Public service announcement: Check your MySQL backup!

This is the command I use as a cron job for a daily rolling backup of my main XF database. Each day it replaces the day of the week as a new backup, and writes over the backup done the same day the previous week. Everything is automatically backed up once a day via my VPS provider (Linode), and once a week I download a copy to my local hard drive (for cloud and two other types of backup).

This is with Ubuntu 18.04.3.

(uncompressed)
mysqldump --opt --default-character-set=utf8mb4 -u'ADMINACCT' -p'PASSWORD' xenforo > /var/www/html/MYDOMAIN/mysql_backups/xenforo-backup-$(date +\%F).sql

(compressed)
mysqldump --opt --default-character-set=utf8mb4 -u'ADMINACCT' -p'PASSWORD' xenforo | gzip -c > /var/www/html/MYDOMAIN/mysql_backups/xenforo-backup-$(date +\%F).sql.gz

Works a charm.

ADMINACCT = your admin login account name
PASSWORD = your admin password
MYDOMAIN = domain where database operates

Here's the output.
Screen Shot 2020-02-19 at 3.49.14 PM.webp
 
Right,

My server is running cPanel 86.0.14 (MariaDB 10.3.22). Like some people, I tried doing a backup both with and without this added to my.cnf (and MySQL rebooted):
Code:
[mysqldump]
default-character-set=utf8mb4

Either way it adds in:

/*!40101 SET character_set_client = utf8 */;

When I check to see if the Emoji is there, it is, both ways! The collation is still utf8mb4_general_ci too.

1584537674277.png

So do you think it was a bug that is now fixed? And if so, what are the chances of this error happening again?

cheers,

Alex
 
I managed to do this when moving my forum over to Centminmod (thanks @eva2000 for a superfast LEMP stack)
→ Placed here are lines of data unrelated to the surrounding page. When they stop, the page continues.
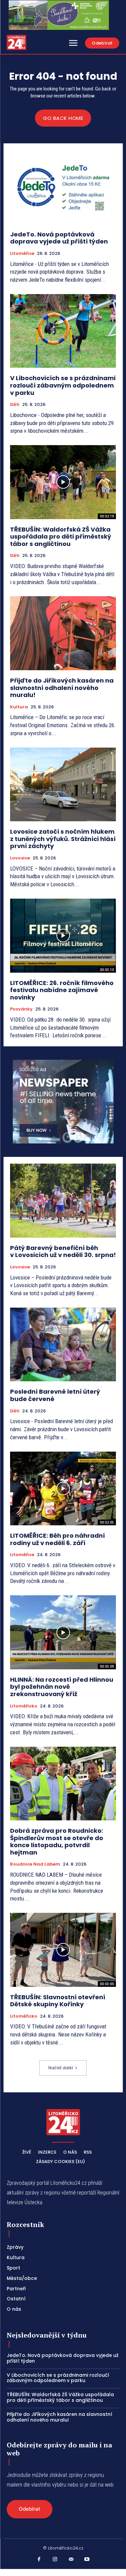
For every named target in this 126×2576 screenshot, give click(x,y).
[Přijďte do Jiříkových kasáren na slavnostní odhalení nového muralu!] (63, 633)
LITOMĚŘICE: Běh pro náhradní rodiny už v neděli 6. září (57, 1539)
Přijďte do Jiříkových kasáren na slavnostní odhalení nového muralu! (62, 687)
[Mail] (71, 2559)
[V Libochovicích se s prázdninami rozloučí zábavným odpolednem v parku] (63, 331)
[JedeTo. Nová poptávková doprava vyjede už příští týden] (63, 187)
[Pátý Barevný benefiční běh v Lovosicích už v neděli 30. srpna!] (63, 1201)
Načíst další (60, 2068)
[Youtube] (87, 2559)
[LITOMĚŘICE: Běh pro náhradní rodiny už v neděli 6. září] (63, 1489)
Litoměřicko (23, 1706)
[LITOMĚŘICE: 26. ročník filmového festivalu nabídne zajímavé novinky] (63, 936)
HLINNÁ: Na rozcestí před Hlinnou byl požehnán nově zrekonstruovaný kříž (61, 1686)
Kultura (19, 707)
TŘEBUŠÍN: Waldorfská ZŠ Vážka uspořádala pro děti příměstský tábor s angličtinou (60, 536)
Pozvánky (21, 1009)
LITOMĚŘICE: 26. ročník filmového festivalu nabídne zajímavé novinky (62, 990)
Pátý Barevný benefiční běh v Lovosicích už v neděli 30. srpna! (63, 1251)
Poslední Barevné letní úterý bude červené (55, 1395)
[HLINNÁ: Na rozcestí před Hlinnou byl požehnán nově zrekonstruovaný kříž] (63, 1632)
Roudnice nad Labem (35, 1864)
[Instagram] (55, 2559)
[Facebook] (39, 2559)
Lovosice (20, 858)
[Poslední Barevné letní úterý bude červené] (63, 1345)
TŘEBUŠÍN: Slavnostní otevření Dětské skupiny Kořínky (57, 2001)
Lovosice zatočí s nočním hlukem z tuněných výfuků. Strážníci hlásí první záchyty (63, 838)
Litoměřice (22, 253)
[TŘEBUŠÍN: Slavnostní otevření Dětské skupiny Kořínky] (63, 1950)
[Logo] (16, 42)
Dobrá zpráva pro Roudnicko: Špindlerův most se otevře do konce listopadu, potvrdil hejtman (56, 1841)
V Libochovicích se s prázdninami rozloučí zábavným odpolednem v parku (63, 385)
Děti (14, 404)
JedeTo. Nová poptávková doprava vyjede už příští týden (59, 238)
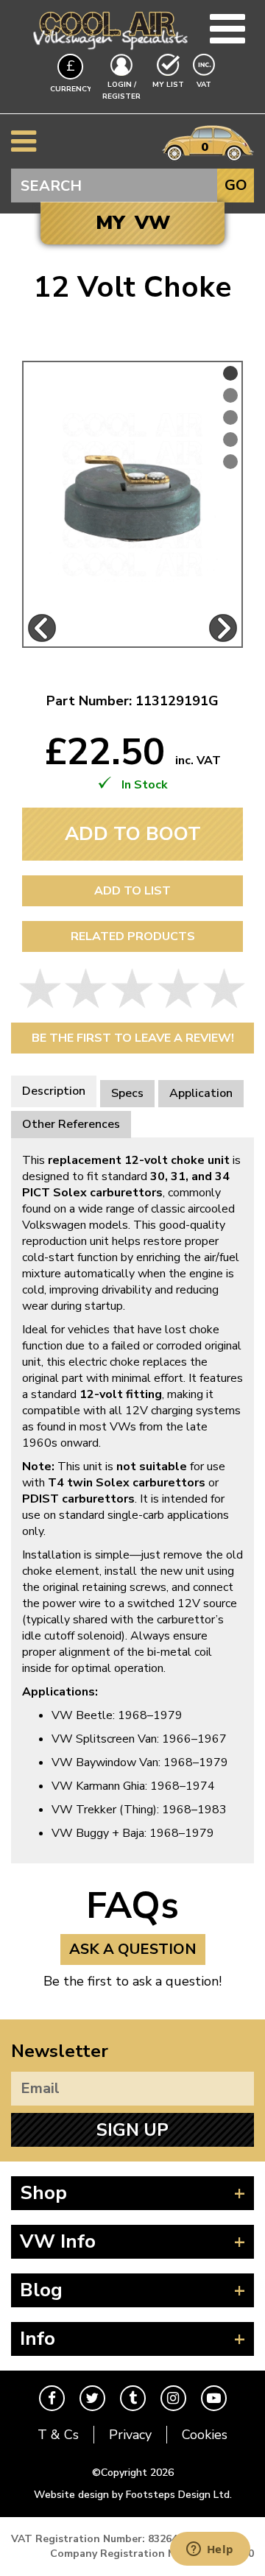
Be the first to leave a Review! (133, 1038)
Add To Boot (133, 834)
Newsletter (59, 2051)
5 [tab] (230, 461)
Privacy (130, 2434)
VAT (205, 84)
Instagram (173, 2398)
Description (53, 1091)
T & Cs (58, 2434)
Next (223, 628)
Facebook (52, 2398)
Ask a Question (133, 1949)
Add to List (132, 891)
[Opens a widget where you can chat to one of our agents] (209, 2550)
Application (201, 1093)
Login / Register (121, 91)
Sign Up (132, 2130)
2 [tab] (230, 395)
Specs (127, 1093)
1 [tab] (230, 373)
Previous (42, 628)
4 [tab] (230, 439)
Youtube (214, 2398)
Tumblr (133, 2398)
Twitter (92, 2398)
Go (236, 185)
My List (168, 85)
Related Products (133, 936)
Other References (71, 1124)
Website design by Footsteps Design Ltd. (133, 2495)
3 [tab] (230, 417)
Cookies (204, 2434)
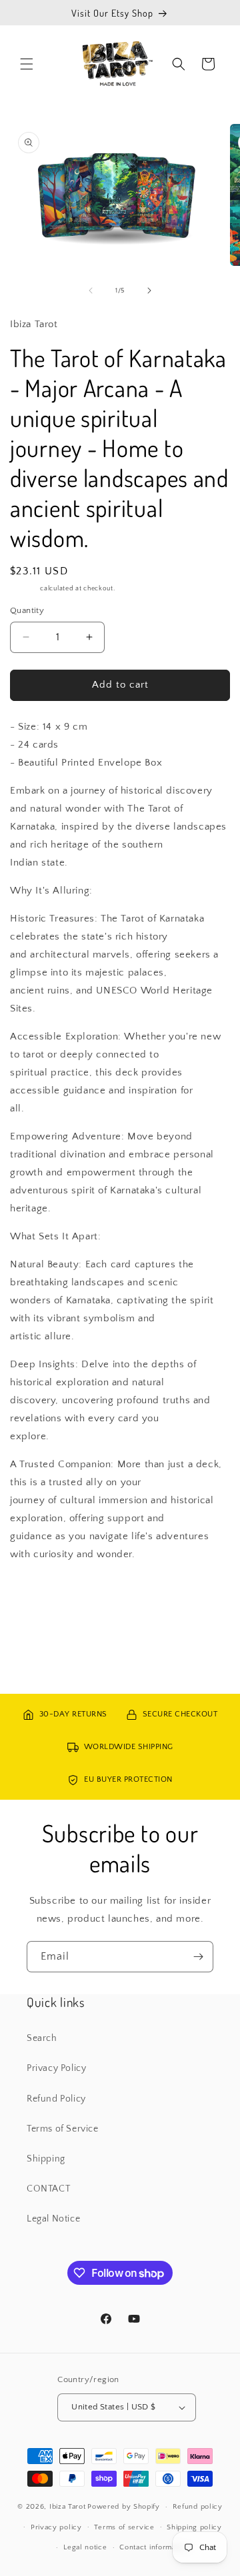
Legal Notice (53, 2219)
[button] (26, 64)
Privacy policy (56, 2527)
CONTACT (48, 2189)
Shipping (24, 588)
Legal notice (85, 2547)
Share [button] (36, 1594)
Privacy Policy (56, 2068)
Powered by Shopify (123, 2507)
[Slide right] (149, 290)
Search (42, 2038)
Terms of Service (63, 2129)
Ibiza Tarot (67, 2507)
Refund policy (198, 2507)
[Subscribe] (198, 1956)
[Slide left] (90, 290)
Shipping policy (194, 2527)
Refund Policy (56, 2099)
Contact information (154, 2547)
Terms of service (124, 2527)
All posts/threads/messages/whatever from a year back (when we did XF1.5->XF2 upgrade) had emojis showing as ?

I noticed this too late (2 days after migration) and wasn't able to simply roll back the database (because of new threads/posts etc)

Luckily I still had the old database up and running and could do the following "merge dump" on original server:
Code:
mysqldump --skip-add-drop-table --no-create-info --no-create-db --replace --default-character-set=utf8mb4 -u USERNAME -p DBNAME xf_post xf_thread xf_profile_post xf_profile_post_comment xf_poll_response xf_poll xf_conversation_message xf_unfurl_result > dump.sql

Then I copied the file over and ran this on the new server:
Code:
mysql --default-character-set=utf8mb4 -u USERNAME -p DBNAME < dump.sql

Which then replaced the previously wrongly imported data with correct encoding, while still allowing newly added threads/posts/messages stay intact.

Hope that helps someone who notices this too late! :)

I guess if you still have the original dump available, you could restore it in an identical environment and then do the above dump command to get a "merge dump", your mileage might vary :D
 
Having moved servers today, we learned that our MySQL backups were subtly corrupted by an insidious issue that can be difficult to spot until it's too late.

All emoji and high-ascii characters in our database dumps were invalid.

This is due to a behaviour in mysqldump, which defaults the client character set to UTF8 instead of using UTF8MB4 when necessary.

To check if you are affected, review your MySQL dump SQL files and look for lines that look like this: /*!40101 SET character_set_client = utf8 */;

If you find one, your mysqldump command is not being told to use UTF8MB4, and the emoji data in your database dump will be corrupt.

To fix it, either add the argument --default-character-set=utf8mb4 to your mysqldump command, or else update the appropriate MySQL config file with the following:
Code:
[mysqldump]
default-character-set=utf8mb4
This public service update was brought to you by the letter 🦄
Hi, Kier.

I recently got trapped by this issue.
I helped my friend migrating his site from one server to another server. Both server uses AAPanel.
AAPanel supports direct site migration (with databases and misc settings together).
However, it does not support keeping utf8mb4 data intact during transmission.
It appears that only utf8mb3-supported contents are transmitted intact.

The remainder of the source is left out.